1.1. Contexte de l’étude

1.1.3. Accompagnement des enseignants par le conseiller pédagogique

Pour soutenir le développement professionnel des enseignants, plusieurs systèmes d’enseignement leur offrent de l’accompagnement par des professionnels dans le contexte de leur école (Mané et Lessard, 2007). Ces professionnels sont nommés conseillers pédagogiques3

dans certains pays francophones (p. ex. Belgique) et coach dans certains pays anglophones (p. ex. États-Unis). Dans la présente thèse, l’accompagnement d’enseignants par le conseiller pédagogique est considéré comme un processus complexe et dynamique de pensées et de pratiques orientées vers l’atteinte d’objectifs précis, favorisant l’agentivité des enseignants et relié aux caractéristiques individuelles du conseiller pédagogique et aux caractéristiques du contexte de l’école. Comme les caractéristiques individuelles du conseiller pédagogique et son processus d’accompagnement peuvent varier d’un contexte à l’autre, cette section présente d’abord les apports du processus d’accompagnement dans le développement professionnel des enseignants. Ensuite, des exemples de la France, de la Belgique, des États-Unis et du Canada sont présentés. Pour chaque exemple, la description des caractéristiques du conseiller pédagogique est d’abord donnée, suivie d’une description de son processus d’accompagnement dans le contexte de l’école.
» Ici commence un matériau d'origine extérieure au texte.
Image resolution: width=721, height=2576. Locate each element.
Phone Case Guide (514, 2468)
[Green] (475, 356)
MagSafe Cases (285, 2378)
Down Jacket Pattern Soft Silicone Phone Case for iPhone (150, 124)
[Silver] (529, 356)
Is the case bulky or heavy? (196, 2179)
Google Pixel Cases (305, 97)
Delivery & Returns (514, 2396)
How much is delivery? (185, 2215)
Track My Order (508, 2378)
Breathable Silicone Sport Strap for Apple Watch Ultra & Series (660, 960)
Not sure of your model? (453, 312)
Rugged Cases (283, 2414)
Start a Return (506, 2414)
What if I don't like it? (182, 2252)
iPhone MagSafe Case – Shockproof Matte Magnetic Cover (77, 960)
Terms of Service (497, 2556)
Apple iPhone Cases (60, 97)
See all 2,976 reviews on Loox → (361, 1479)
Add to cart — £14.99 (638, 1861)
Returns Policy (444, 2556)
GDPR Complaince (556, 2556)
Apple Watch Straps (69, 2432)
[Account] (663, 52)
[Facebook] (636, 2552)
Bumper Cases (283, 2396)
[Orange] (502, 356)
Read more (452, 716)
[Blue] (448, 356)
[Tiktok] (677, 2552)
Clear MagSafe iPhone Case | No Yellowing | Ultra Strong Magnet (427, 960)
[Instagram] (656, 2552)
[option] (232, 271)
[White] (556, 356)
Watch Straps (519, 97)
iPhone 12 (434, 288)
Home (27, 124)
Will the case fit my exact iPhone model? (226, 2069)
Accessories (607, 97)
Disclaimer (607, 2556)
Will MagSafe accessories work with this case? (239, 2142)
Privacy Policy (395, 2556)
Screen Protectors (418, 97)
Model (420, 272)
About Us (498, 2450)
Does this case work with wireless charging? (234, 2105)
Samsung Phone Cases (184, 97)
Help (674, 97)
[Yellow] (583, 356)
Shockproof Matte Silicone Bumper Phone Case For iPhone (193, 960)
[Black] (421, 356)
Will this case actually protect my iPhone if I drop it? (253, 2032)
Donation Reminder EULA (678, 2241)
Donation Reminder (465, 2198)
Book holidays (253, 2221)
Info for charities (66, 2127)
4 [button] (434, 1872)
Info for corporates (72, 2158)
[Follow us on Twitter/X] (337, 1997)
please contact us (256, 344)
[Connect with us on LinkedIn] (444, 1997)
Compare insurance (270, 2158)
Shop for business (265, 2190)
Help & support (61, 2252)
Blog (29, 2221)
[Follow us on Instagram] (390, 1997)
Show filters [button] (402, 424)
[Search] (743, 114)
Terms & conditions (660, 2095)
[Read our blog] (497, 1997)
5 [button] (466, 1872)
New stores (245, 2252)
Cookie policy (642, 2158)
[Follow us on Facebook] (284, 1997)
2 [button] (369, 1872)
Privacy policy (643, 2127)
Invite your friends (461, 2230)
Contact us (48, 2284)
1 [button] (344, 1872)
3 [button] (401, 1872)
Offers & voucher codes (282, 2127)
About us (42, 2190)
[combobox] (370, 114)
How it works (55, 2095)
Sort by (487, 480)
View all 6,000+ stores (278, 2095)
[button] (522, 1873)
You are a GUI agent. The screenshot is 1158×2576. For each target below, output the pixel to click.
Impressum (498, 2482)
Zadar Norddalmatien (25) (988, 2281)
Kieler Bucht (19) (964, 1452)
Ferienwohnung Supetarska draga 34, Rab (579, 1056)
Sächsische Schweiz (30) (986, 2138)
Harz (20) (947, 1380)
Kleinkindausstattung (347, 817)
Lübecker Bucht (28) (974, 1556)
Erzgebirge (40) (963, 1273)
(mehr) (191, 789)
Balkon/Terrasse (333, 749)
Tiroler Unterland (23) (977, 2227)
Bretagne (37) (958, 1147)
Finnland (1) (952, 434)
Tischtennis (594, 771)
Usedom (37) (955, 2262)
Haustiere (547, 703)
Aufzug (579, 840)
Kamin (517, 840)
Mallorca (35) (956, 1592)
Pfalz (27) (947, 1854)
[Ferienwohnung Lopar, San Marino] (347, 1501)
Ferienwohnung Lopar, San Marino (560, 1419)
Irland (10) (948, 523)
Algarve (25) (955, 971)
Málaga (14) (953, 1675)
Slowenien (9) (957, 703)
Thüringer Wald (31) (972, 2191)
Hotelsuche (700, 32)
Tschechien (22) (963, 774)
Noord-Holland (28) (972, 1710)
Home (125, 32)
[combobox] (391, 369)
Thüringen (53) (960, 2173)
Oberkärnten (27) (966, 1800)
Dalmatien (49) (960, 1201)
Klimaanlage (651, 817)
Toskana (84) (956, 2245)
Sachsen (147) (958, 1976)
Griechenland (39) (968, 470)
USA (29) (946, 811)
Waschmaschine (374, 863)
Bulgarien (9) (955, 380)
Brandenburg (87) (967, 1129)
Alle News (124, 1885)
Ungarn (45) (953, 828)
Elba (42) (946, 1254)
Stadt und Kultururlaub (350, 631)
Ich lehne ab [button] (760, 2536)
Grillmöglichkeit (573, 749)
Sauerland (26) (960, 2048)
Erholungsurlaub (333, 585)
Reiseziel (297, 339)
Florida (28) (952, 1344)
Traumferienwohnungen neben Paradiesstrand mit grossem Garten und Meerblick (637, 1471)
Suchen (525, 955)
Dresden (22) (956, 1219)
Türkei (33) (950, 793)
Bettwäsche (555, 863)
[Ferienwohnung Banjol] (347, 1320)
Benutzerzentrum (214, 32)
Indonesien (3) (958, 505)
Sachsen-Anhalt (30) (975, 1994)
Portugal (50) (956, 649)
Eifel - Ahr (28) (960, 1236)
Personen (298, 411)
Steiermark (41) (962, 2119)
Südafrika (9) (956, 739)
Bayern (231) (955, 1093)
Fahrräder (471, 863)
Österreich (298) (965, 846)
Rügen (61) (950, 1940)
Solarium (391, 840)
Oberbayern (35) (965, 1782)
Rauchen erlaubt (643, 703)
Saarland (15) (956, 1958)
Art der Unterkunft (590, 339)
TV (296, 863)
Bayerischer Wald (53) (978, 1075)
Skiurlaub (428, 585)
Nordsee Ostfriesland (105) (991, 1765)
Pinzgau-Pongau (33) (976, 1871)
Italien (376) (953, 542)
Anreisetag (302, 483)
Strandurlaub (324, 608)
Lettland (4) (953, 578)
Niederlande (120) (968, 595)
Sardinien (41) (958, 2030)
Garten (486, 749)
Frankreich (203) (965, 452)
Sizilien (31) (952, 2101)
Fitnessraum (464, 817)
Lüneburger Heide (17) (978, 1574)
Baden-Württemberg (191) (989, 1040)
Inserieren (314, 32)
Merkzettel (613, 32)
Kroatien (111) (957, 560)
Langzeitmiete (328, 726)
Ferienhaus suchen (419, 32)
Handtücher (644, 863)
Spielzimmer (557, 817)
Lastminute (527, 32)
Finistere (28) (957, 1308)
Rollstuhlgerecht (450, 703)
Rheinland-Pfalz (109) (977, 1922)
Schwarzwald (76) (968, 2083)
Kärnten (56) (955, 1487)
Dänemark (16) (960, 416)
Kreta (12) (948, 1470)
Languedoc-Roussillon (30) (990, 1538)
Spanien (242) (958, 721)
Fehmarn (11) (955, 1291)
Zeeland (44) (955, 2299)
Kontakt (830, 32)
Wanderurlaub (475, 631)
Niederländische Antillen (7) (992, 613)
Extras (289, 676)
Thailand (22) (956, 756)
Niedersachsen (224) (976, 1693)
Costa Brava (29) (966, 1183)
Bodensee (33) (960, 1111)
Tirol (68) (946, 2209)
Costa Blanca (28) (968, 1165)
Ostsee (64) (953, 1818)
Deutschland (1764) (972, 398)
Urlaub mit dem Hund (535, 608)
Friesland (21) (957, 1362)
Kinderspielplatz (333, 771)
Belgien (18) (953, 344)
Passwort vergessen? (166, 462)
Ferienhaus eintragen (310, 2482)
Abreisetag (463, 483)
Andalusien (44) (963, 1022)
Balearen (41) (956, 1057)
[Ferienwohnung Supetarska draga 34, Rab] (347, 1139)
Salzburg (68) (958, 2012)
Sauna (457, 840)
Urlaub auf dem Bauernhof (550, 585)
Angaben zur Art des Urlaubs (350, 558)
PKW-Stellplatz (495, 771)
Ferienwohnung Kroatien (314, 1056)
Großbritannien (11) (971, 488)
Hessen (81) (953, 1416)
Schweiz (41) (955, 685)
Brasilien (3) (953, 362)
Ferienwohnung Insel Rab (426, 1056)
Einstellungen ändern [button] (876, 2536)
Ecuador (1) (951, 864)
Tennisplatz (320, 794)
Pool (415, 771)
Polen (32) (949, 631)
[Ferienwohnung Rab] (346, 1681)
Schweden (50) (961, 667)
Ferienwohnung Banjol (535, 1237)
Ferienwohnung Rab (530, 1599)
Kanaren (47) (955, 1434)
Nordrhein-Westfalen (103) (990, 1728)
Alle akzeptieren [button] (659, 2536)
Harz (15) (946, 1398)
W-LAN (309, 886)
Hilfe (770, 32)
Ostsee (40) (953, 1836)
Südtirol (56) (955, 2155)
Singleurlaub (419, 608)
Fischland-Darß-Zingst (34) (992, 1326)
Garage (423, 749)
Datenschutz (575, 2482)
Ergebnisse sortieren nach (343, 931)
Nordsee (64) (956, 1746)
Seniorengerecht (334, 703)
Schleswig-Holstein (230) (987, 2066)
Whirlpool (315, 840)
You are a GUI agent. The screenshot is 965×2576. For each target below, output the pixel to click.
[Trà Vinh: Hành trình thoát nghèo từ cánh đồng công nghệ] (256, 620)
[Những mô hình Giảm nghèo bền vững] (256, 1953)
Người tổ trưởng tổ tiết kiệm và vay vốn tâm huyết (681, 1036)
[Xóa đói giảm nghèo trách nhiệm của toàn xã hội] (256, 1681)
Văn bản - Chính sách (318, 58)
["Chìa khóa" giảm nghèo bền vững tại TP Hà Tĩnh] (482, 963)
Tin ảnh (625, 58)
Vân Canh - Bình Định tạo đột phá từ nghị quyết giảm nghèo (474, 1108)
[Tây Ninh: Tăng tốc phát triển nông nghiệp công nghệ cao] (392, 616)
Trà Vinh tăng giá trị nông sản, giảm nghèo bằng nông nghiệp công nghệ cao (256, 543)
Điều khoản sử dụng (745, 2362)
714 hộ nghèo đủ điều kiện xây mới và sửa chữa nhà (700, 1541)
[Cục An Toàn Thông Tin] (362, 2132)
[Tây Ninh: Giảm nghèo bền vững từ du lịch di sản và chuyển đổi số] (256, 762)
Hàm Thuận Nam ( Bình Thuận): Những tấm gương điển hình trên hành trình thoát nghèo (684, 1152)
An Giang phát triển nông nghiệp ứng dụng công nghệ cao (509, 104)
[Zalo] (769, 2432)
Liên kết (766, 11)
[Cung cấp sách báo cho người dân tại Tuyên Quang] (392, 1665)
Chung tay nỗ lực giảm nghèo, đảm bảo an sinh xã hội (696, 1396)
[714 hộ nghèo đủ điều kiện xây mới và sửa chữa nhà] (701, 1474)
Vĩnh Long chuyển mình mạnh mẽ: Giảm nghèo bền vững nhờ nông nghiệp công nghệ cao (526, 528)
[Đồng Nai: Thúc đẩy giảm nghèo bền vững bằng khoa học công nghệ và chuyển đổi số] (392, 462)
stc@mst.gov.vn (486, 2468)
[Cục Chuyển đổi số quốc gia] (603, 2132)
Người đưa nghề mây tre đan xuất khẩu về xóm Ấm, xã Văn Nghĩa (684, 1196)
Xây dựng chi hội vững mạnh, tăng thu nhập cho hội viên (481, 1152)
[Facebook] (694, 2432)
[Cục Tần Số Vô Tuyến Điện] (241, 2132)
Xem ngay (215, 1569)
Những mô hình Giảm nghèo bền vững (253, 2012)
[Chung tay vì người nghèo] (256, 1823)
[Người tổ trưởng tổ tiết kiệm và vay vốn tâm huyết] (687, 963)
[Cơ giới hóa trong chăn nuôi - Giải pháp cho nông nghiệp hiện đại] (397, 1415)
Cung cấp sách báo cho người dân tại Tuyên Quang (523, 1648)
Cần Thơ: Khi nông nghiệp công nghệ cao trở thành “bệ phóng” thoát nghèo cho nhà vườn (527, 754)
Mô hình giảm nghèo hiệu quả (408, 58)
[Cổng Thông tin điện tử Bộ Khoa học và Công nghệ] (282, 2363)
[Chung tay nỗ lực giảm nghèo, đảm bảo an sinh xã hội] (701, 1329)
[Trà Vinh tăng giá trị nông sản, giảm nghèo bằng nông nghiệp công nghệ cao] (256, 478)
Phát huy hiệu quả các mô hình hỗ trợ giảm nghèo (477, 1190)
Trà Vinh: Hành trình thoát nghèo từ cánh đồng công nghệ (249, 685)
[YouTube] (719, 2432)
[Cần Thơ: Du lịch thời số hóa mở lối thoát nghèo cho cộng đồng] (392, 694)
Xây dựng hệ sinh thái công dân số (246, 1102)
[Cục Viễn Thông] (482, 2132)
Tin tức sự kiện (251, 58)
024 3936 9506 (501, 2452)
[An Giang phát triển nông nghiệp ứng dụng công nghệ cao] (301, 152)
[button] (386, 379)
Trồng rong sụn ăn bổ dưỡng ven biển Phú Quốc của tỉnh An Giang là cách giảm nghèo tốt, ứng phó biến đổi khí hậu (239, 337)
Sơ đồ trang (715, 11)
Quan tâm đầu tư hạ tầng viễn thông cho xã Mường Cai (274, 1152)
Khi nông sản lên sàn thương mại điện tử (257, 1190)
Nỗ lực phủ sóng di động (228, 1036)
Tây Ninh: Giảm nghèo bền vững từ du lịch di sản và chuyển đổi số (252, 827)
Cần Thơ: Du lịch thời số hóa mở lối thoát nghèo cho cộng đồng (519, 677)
3 Dans cette thèse, le terme « conseiller pédagogique » réfère à tout professionnel ayant la tâche d’accompagnement

Plusieurs recherches ont montré l’apport du processus d’accompagnement du conseiller pédagogique sur les conceptions et les pratiques des enseignants et sur les résultats des élèves. En effet, les enseignants ayant reçu un accompagnement considèrent que leur rôle est de soutenir le processus d’apprentissage des élèves (Teemant, 2014) et de répondre à leurs besoins (Stephens, Morgan, DeFord, Donnelly, Hamel, Keith, Brink, Johnson, Seaman, Young, Galant, Hao et Leigh, 2011; Vanderburg et Stephens, 2010), ce qui n’est pas constaté chez les enseignants qui n’ont pas reçu d’accompagnement. De plus, la mise en œuvre de leurs pratiques s’est améliorée par rapport aux attentes des programmes d’enseignement (Coburn et Woulfin, 2012) et aux attentes des chercheurs (Neuman et Cunningham, 2009; Sailors et Price, 2015; Teemant, Wink et Tyra, 2011; Vanderburg et Stephens 2010; Stephens et al., 2011). Certains changements de conceptions et de pratiques chez les enseignants ont même été maintenus dans le temps (Sutherland, Conroy, Vo et Ladwig, 2015; Teemant, 2014). Par ailleurs, les élèves des enseignants accompagnés ont obtenu un rendement plus élevé en littératie en comparaison avec le groupe-témoin (Biancarosa, Bryk et Dexter, 2010; Matsumura, Garnier, Correnti, Junker et Bickel, 2010) et plus précisément en lecture (Sailors et Price, 2015; Elish-Piper et L’Allier, 2011).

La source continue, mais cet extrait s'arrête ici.